(Stored dataset items)
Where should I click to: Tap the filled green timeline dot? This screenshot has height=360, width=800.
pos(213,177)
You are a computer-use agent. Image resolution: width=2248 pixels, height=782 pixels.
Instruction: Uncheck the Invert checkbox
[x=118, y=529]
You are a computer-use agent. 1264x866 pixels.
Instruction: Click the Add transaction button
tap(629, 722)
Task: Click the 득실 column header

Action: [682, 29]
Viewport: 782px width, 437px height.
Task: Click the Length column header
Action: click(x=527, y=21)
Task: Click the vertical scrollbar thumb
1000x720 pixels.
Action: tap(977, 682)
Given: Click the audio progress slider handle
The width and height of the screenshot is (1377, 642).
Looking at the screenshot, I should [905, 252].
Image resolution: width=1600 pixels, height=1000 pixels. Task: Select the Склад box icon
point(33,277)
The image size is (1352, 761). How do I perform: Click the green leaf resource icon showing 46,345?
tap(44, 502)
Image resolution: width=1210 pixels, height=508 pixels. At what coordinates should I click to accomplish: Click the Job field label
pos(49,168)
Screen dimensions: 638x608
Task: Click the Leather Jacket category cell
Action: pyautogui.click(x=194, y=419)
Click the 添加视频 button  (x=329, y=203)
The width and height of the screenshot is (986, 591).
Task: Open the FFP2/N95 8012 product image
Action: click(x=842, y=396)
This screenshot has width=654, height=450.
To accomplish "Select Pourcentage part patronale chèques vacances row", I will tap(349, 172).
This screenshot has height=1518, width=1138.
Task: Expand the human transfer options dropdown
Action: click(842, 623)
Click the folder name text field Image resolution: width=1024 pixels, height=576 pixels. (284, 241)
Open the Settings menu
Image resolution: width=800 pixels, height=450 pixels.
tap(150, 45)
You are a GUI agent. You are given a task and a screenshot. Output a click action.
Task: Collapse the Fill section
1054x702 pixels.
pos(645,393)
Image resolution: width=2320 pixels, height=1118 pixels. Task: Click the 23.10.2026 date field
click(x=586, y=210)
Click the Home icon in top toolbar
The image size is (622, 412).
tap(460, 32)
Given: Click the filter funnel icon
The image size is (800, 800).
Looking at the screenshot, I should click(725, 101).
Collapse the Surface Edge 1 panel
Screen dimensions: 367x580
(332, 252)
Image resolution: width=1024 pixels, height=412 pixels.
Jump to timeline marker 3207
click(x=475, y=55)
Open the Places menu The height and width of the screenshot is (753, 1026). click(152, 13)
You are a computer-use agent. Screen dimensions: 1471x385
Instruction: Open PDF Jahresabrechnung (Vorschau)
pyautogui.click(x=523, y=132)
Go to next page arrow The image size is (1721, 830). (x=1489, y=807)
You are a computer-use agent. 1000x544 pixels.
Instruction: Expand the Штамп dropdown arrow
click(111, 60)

#### What you will do
Return every line above in which the string "agent" occurs.

#### Task answer
You are a computer-use agent. Image resolution: width=2248 pixels, height=782 pixels.
You are a computer-use agent. 1264x866 pixels.
You are a GUI agent. You are given a task and a screenshot. Output a click action.
You are a computer-use agent. Screen dimensions: 1471x385
You are a computer-use agent. 1000x544 pixels.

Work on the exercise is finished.